Kum (Russian and Ukrainian: кум, /uk/ derives from Balkan Vulgar Latin cómmater - "godmother").

The corresponding relationship is known as kumovstvo (кумовство, /ru/) or kumivstvo (кумівство, /uk/). The word is also used in the meaning of "nepotism".

The word "kum" is also used in the meaning of "good friend".

In the East Slavic folklore, "kum" is a traditional epithet for wolf and "kuma" for fox.
== History ==
Historically, in the traditional culture of Ukraine a number of rituals have existed to celebrate the bonds between people from different families. During the Green holidays women in Ukraine would engage in the tradition known as кумування (literally - "kuma-becoming"), during which a kerchief and coral jewelry would be given to a potential kuma. In Polesia girls would give each other birch wreaths and yellow-painted eggs, kissing and wishing for themselves to become kumas in the future.

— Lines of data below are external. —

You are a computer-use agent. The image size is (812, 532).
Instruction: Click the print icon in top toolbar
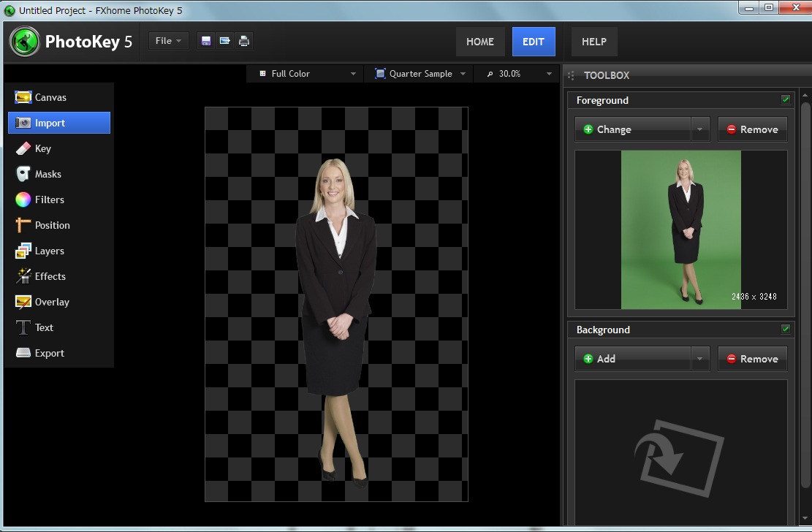[x=244, y=41]
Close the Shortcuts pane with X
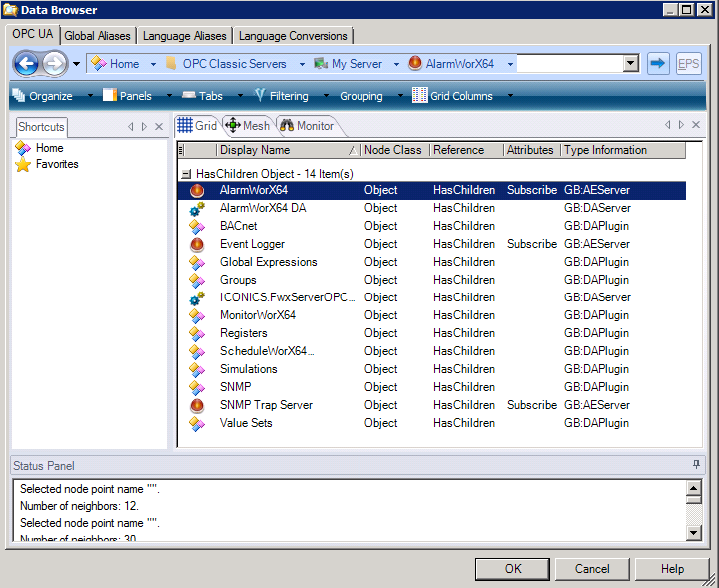The image size is (719, 588). click(x=159, y=127)
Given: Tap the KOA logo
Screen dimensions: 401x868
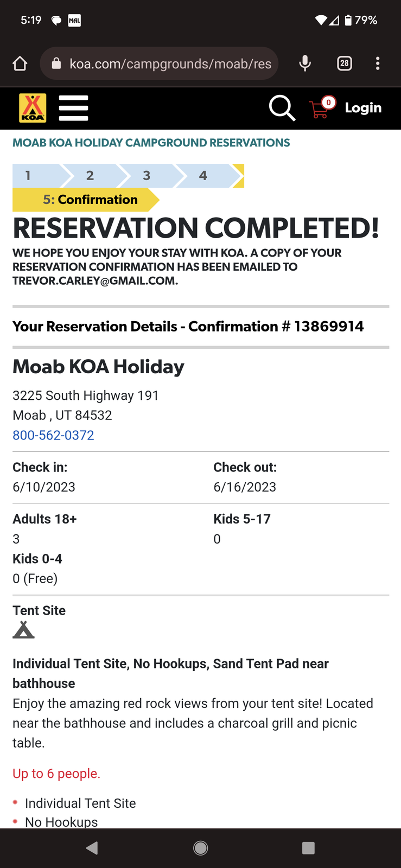Looking at the screenshot, I should (33, 108).
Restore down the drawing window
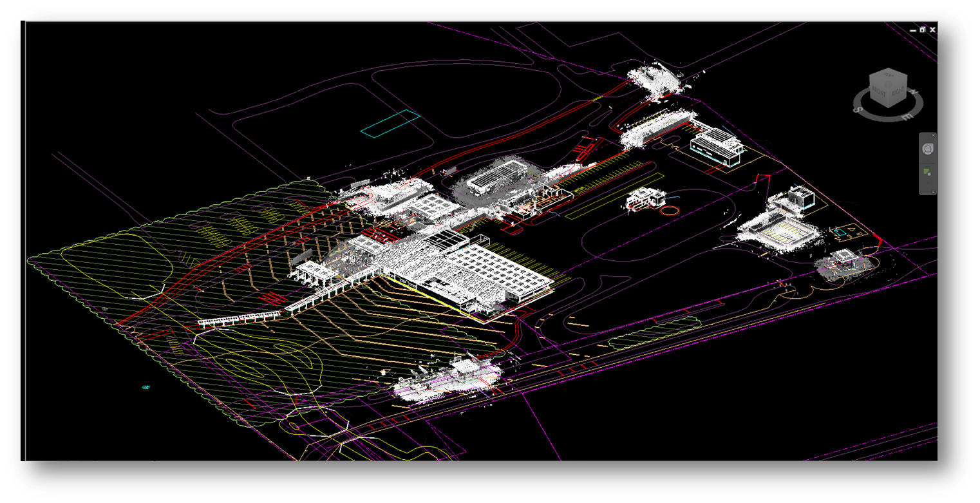 pos(923,30)
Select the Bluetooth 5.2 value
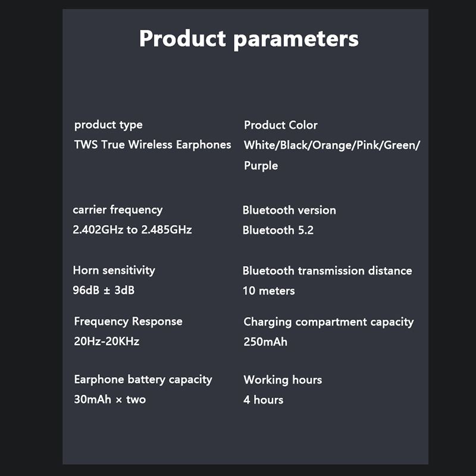This screenshot has height=476, width=476. (278, 230)
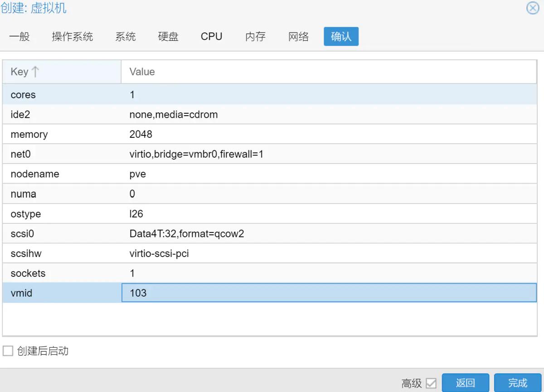Open the 硬盘 tab
544x392 pixels.
(168, 37)
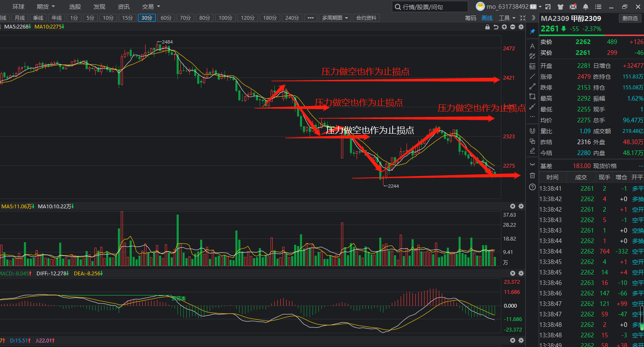Open the 资讯 menu
This screenshot has width=644, height=347.
click(x=124, y=7)
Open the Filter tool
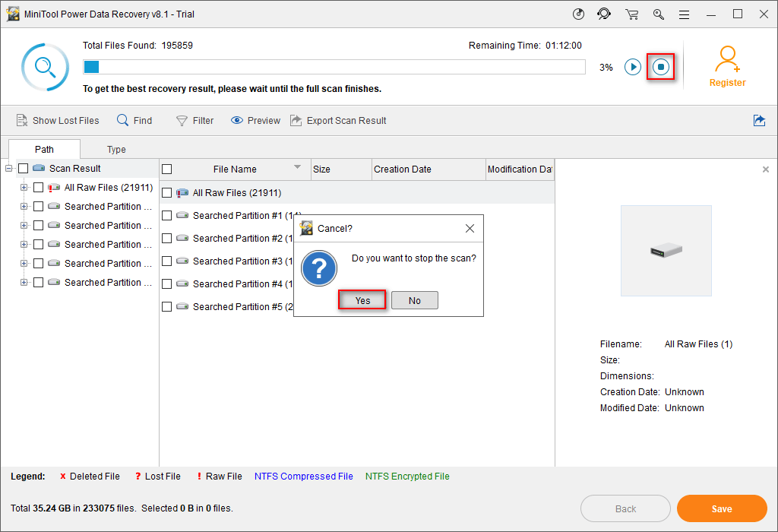The height and width of the screenshot is (532, 778). click(x=195, y=120)
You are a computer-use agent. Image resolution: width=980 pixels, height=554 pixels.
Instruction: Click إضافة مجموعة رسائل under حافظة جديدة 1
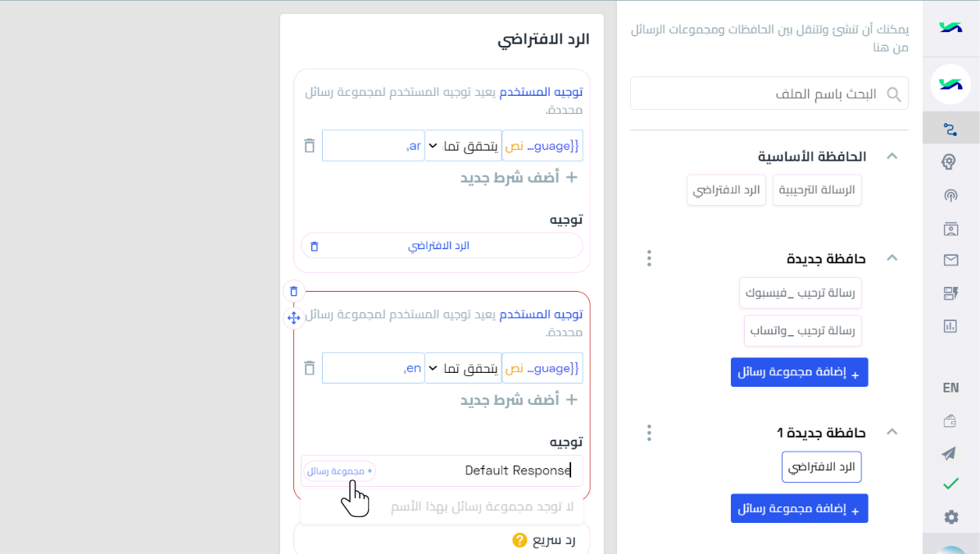(800, 508)
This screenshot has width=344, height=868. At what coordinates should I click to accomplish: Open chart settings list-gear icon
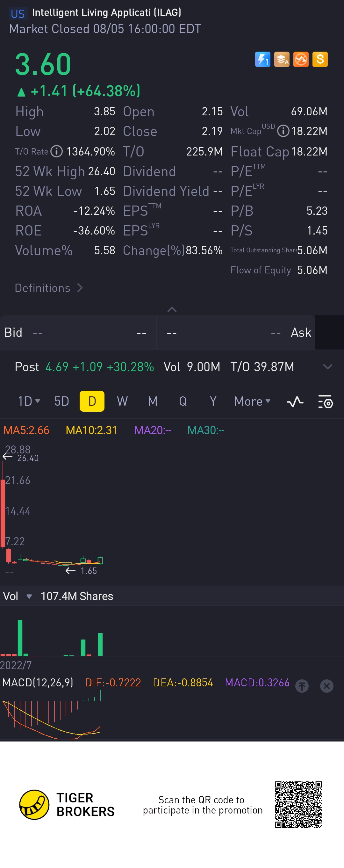(325, 401)
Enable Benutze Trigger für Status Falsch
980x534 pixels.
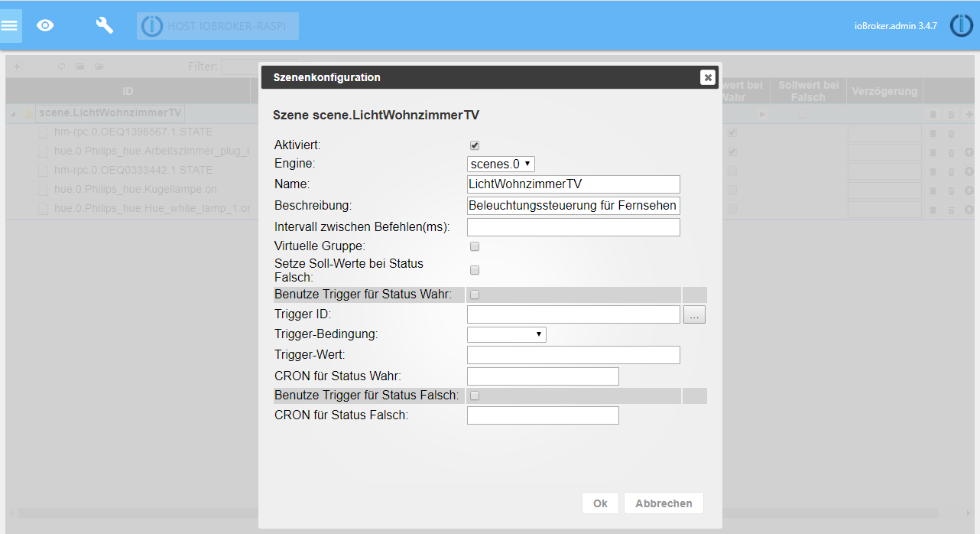475,396
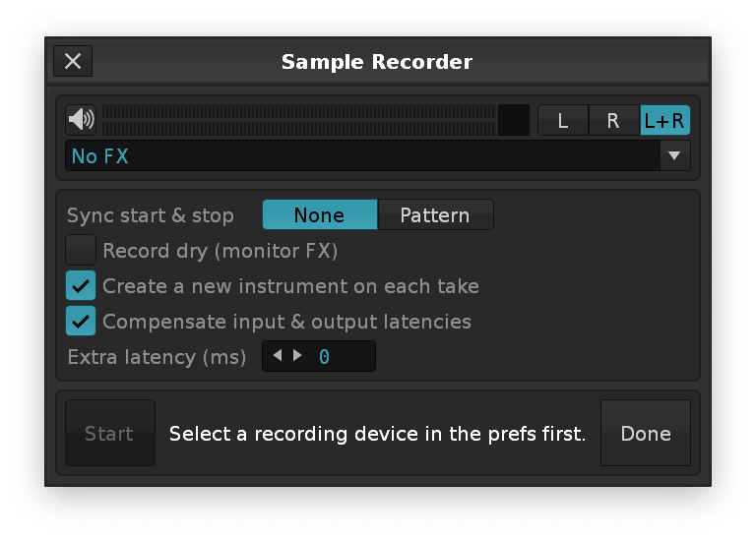The height and width of the screenshot is (539, 756).
Task: Open the No FX dropdown arrow
Action: coord(674,155)
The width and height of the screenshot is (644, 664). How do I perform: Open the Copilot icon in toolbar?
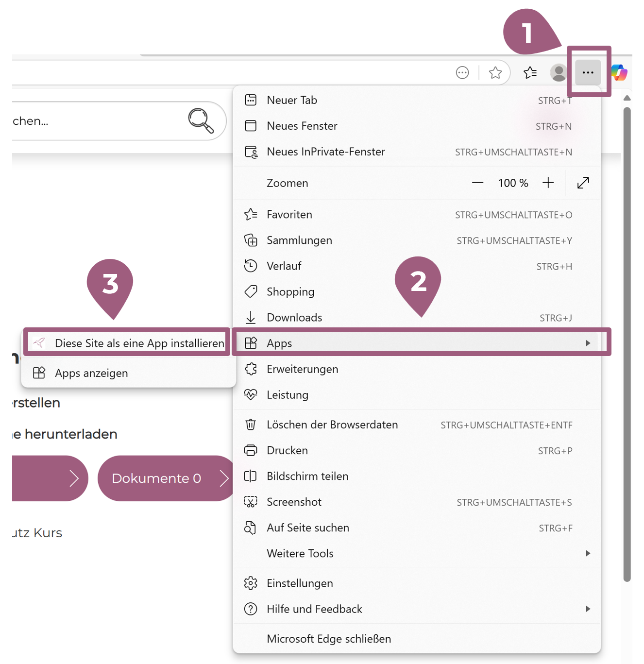[619, 72]
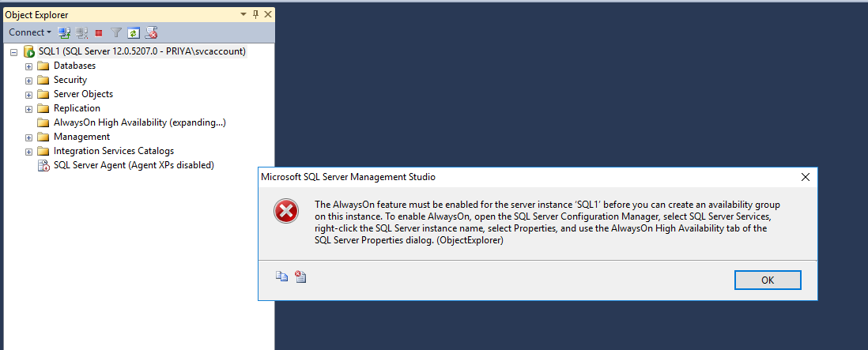868x350 pixels.
Task: Click the Filter funnel icon
Action: (x=116, y=32)
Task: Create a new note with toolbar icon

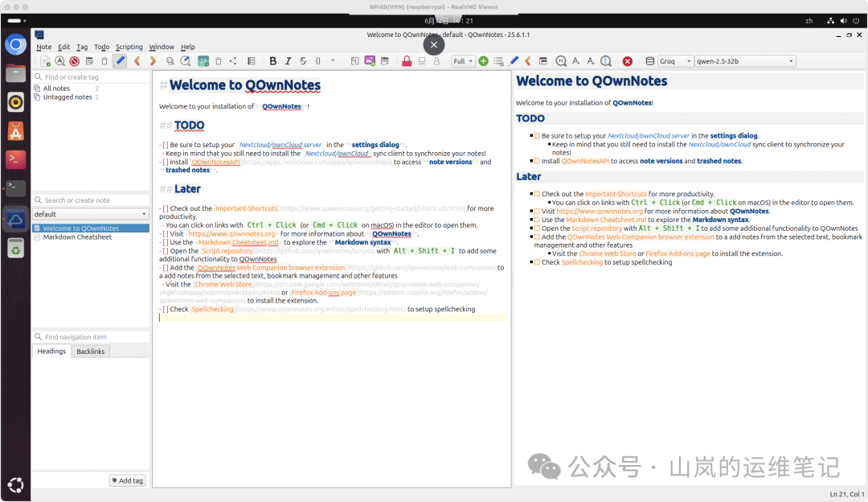Action: (45, 61)
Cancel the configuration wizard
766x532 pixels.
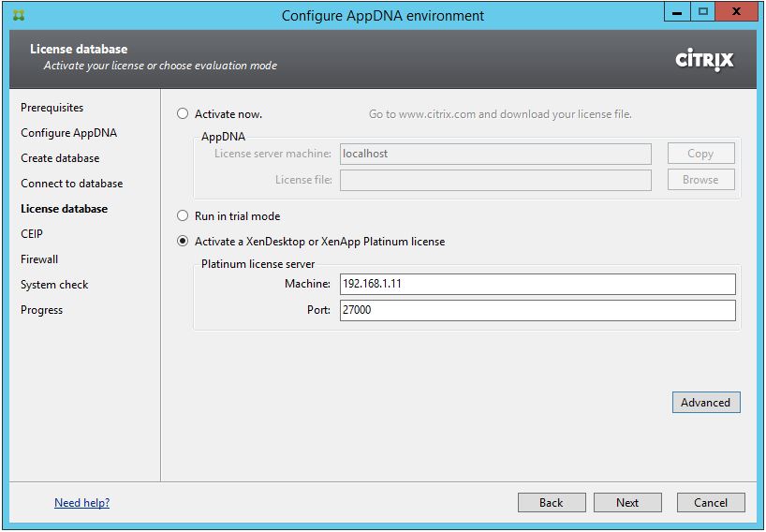coord(711,503)
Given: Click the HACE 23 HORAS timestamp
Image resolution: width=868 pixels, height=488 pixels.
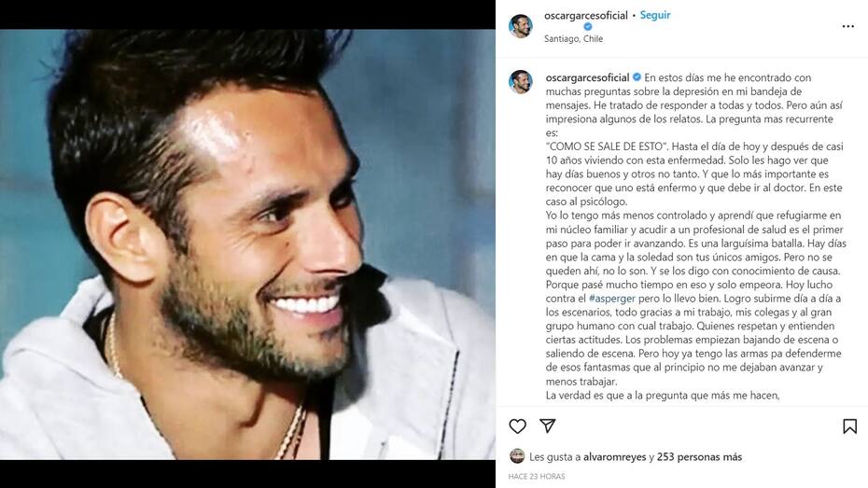Looking at the screenshot, I should 537,477.
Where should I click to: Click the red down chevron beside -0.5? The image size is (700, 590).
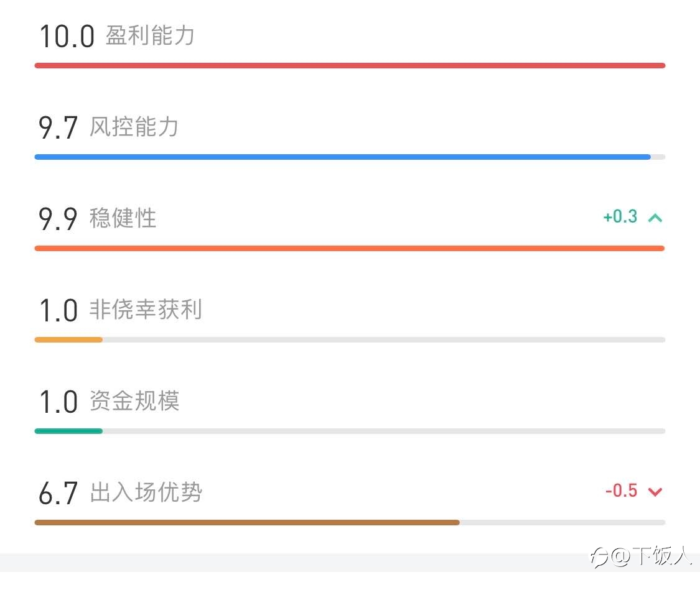click(x=655, y=492)
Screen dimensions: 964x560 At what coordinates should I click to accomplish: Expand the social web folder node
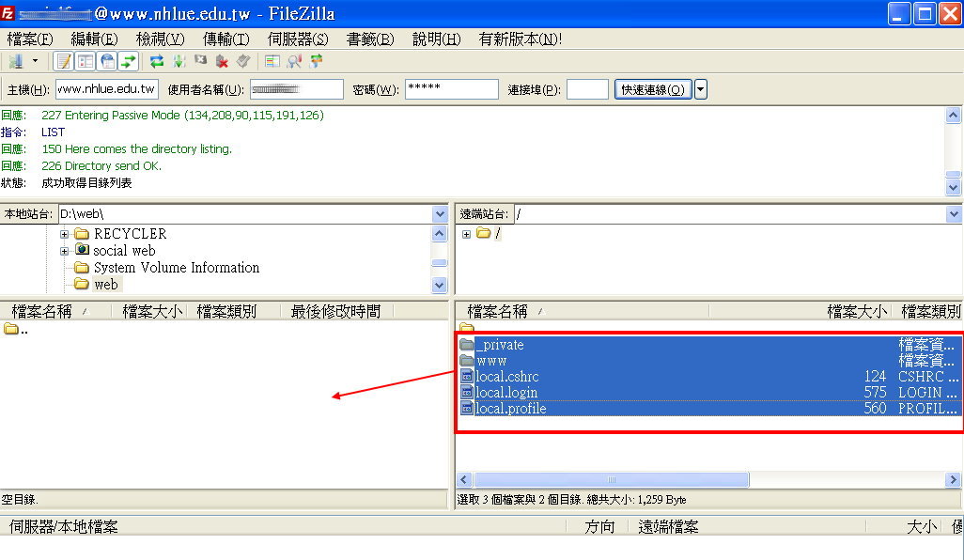64,251
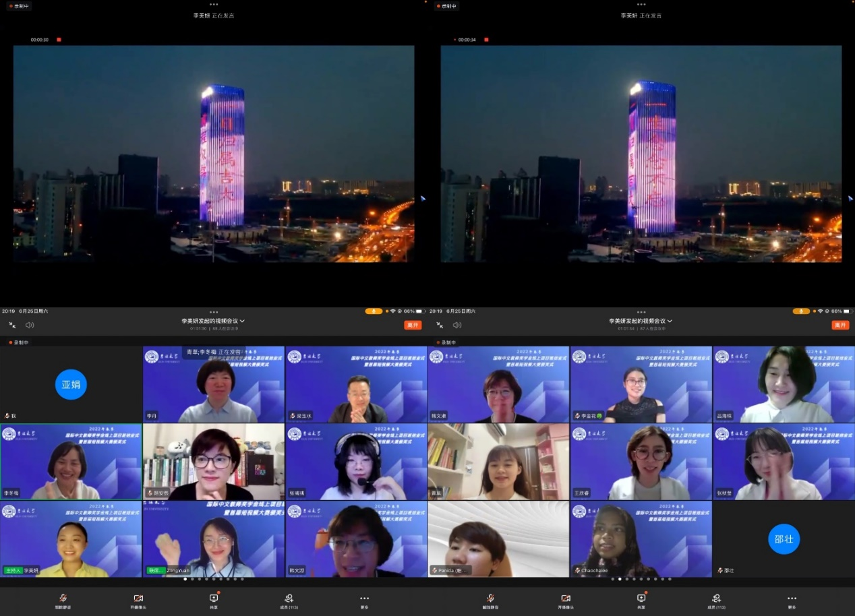The image size is (855, 616).
Task: Turn on camera in the left meeting window
Action: point(138,599)
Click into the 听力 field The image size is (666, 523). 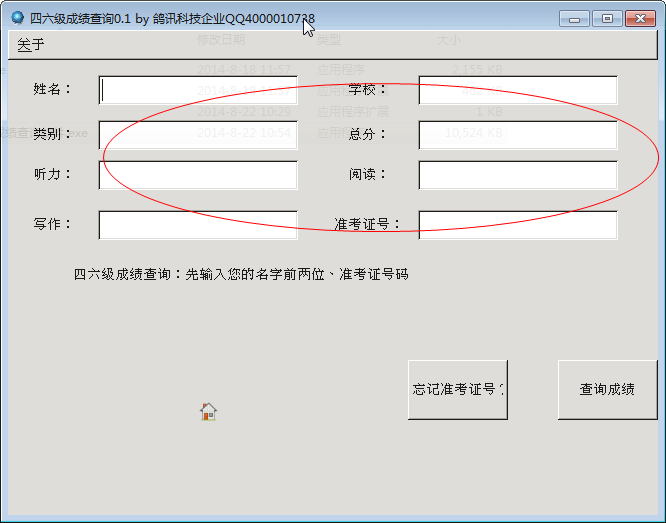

Godparents for one's child were usually chosen from among in-laws, people respected in the community or simply those with whom the family was befriended.

According to ethnographer Pavlo Chubynskyi, after a child was born, its father would visit the man he had chosen to be his kum with bread and salt, and take the host's bread in exchange. The same ritual was repeated when choosing the kuma. According to Ivan Ohienko, it was not allowed to refuse such a proposal. In the region of Kholm there was a special ritual where a man who had become kum for the first time would be put on a sledge covered with hay and driven from his house to the house of his parents with great honour. Many Ukrainian proverbs and sayings are dedicated to friendly relations between a person and their kum or kuma. After baptism, kum and kuma would serve as the child's "second parents". However, if the child died, its godparents would lose their status, and in this case the traditional way of finding kum or kuma for a new child was to ask the first person met on the way.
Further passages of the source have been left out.